The implication from the above is that it is intended to present a treatise on the
basics of materials science that has a fundamental character. This may seem an
impossible undertaking, as at the same time the book is meant to be used also in
the beginning of a materials science and engineering study. For a start it implies that
one largely has to abandon usage of mathematical techniques the reader is not familiar
with yet. It is my conviction that this does not impede transmitting physical and
chemical understanding. Of course, then some important results of advanced theories
have to be introduced and accepted without proof, but this is no serious obstacle in
order to develop a sound basis of the basics of the field. On the contrary, in this way
one is best prepared for later to absorb separate, advanced courses on, say, quantum
mechanics and materials thermodynamics and kinetics. If this book realizes these
aspirations sufficiently satisfactorily, then this book will be used by the reader also
at later stages of his/her study, because a fundamental background may be quickly
grasped on the basis of what this book offers. Also therefore the material contained in
the book is much more comprehensive than what can normally be offered in an introductory
course on materials science. Or, phrased in another way, the book should
provide useful preparation for reading and studying advanced textbooks on topics as
“chemical bonding”, “diffusion” and “lattice defects” dealt with here in, only, chapters.
There is no lack of such textbooks.
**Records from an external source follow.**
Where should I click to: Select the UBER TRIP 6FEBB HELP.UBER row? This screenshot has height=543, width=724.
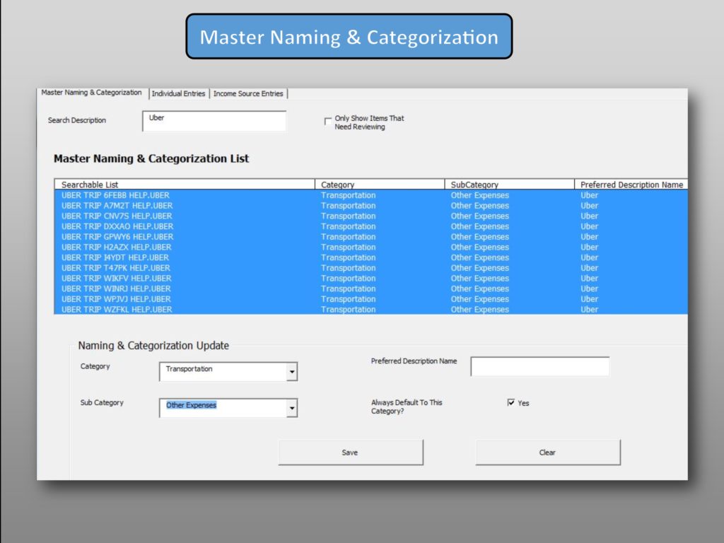click(x=115, y=195)
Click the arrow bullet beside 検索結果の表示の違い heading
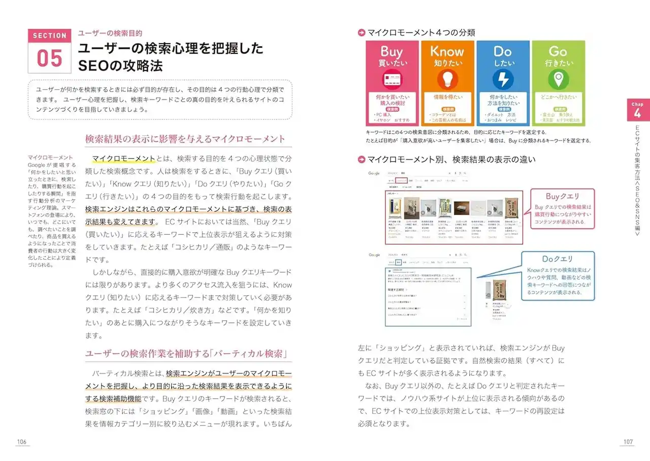The image size is (650, 461). pyautogui.click(x=362, y=160)
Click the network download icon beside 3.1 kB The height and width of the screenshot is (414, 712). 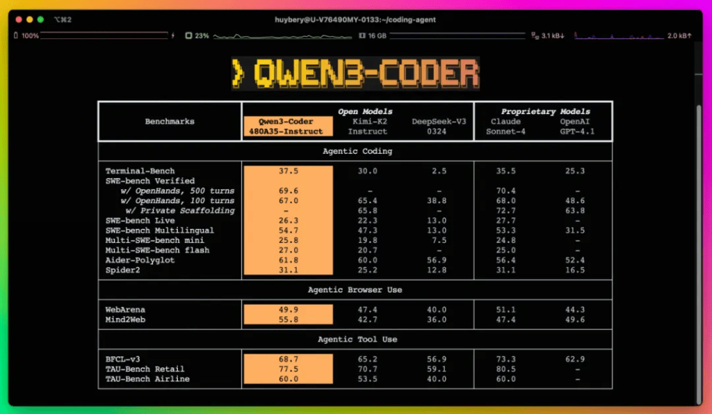(533, 35)
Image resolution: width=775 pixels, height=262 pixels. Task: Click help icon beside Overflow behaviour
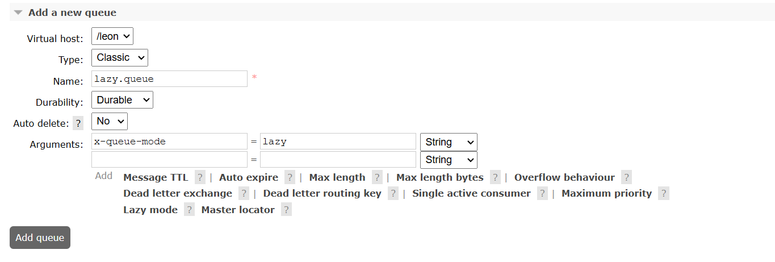coord(626,177)
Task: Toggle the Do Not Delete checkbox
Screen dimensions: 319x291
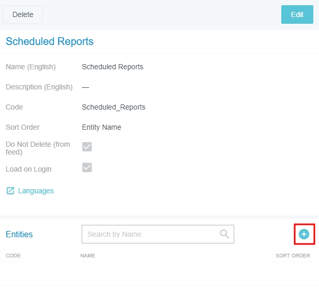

But I do feel that there is a need for a book
as the present one in the light of my experience with existing introductory texts for
the field of materials science which I consider as often to be too superficial and too
phenomenological of nature.
Adopting the above philosophy I have made some, sometimes difficult, choices
in writing this book. This can be illustrated by what has been left out. For example,
I did not include detailed quantitative discussions on dislocation dynamics (Chap. 5),
the derivation of phase diagrams from the dependence of the Gibbs energy on composition
(Chap. 7), the Kirkendall effect and the corresponding Darken treatment
(Chap. 8) or the (intrinsic) elastic anisotropy (Chap. 11). Those topics which do have
been treated in this book invariably are of paramount importance to the materials
scientist and have been dealt with in a fundamental way to an extent widely surpassing
what can possibly be presented in a freshman’s course (e.g. the chapters on
“Crystallography” (Chap. 4), “Phase Transformations” (Chap. 9) and “Mechanical
Strength of Materials” (Chap. 11)). This does not impede at all the use of this book
in a beginner’s course already and especially makes this book useful throughout an
entire undergraduate and even graduate study as an introduction and solid background
against which more detailed monographs and specialized texts can be studied. Such
is the task of this book.
It is claimed here to offer “fundamentals of materials science”, and thus this is a
book about materials phenomena rather than materials. It has to be admitted that in
the text some apparent emphasis has been laid on metals as class of materials. This
should then be discussed as follows.
An obvious, not very important but not to be ignored, observation is the following.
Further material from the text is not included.